Barclays Global Investors, which runs USD370 billion in fixed income globally, is planning to ramp up its participation in the structured finance bond market. The San Francisco-based buy-sider is prepping a long/short consumer credit fund for the fourth quarter and may even act as a manager on its first collateralized debt obligation according to DW sister publication BondWeek. As part of these initiatives, it has hired Hedi Katz, managing director in the credit products group at Fitch Ratings in New York. She will join BGI as a senior investment strategist in August and will relocate to the Bay Area.
Brian Zalaznick, managing director and head of global alternative fixed income at BGI, acknowledged it is surprising for an investor of BGI's size not to have managed a CDO. "It is shocking. We've had other strategic priorities but it's a high priority in the queue right now and Hedi's hire should be some indication of that," he said. It is also looking to increase its participation in the market as an investor; Zalaznick declined to quantify specifics or discuss any potential CDOs it might brings.
BGI is currently seeking investments in the long/short fund from institutional investors.
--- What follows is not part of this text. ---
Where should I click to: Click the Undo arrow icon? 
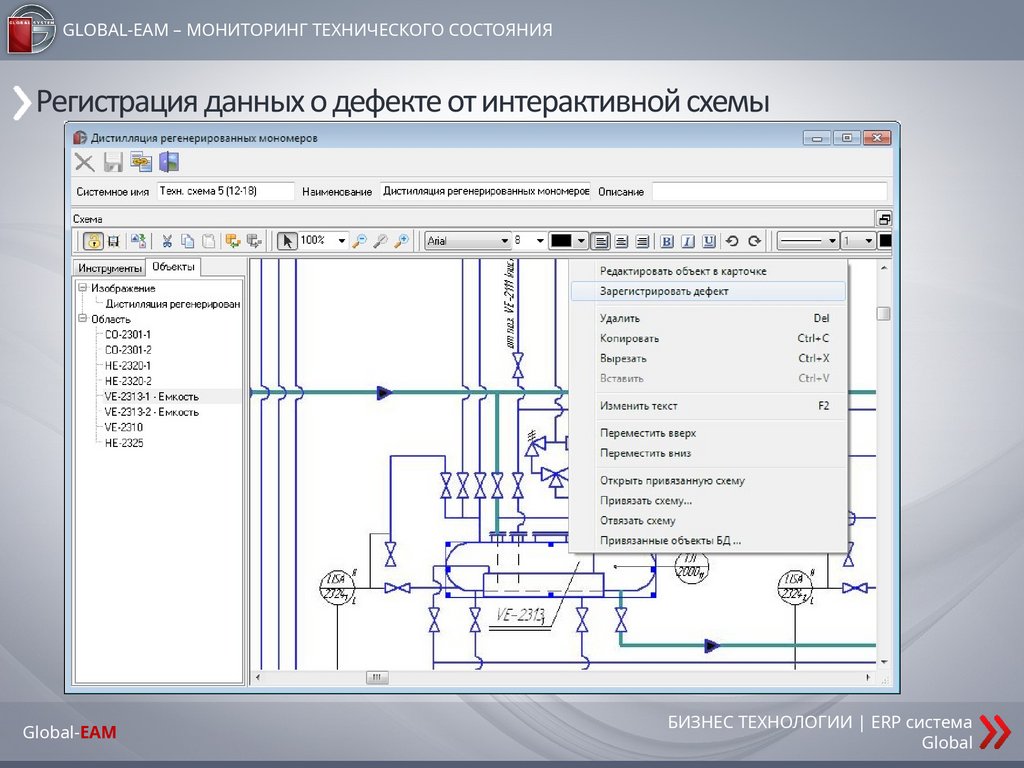pos(733,241)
The fund will buy pools of assets backed by consumer receivables such as home equities and will aim to be essentially neutral on a risk basis by combining investments across the capital structure in cash bonds with default protection in the nascent ABS default-swap market. Although the development of a credit derivatives market referenced to ABS certainly helps, Zalaznick stressed the fund is not being launched now because of a directional view on historically tight spreads. "We're trying to produce all these different alpha streams that are market neutral and we feel like we can take big views on pools of collateral," he said. He noted BGI started a long/short corporate credit fund about a year ago that is now USD700 million.
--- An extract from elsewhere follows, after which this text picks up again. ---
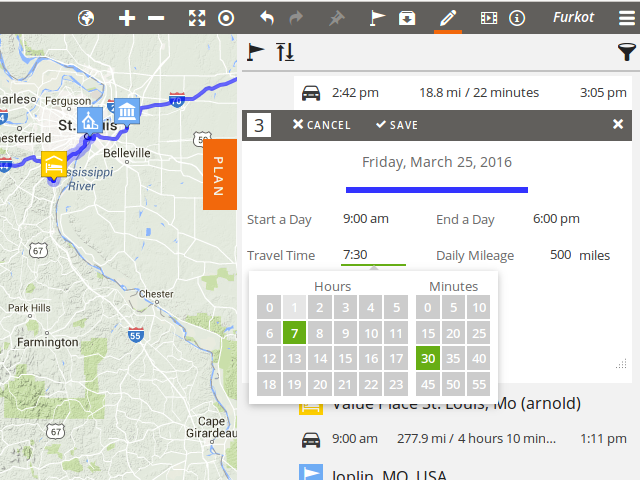Screen dimensions: 640x480
Task: Close the day 3 edit panel
Action: 618,125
As for the CDO side, Zalaznick agreed the market has endured some growing pains with losses in the past but has proven itself to have longevity. "The development of the synthetic CDO and correlation markets, the ability to selectively issue classes instead of a full capital structure and ramp up quickly using synthetics...all play to some of the strengths we feel we have here," he noted.
BGI is also planning a sovereign long/short fixed income fund. Overall, it runs north of USD10 billion in long/short assets.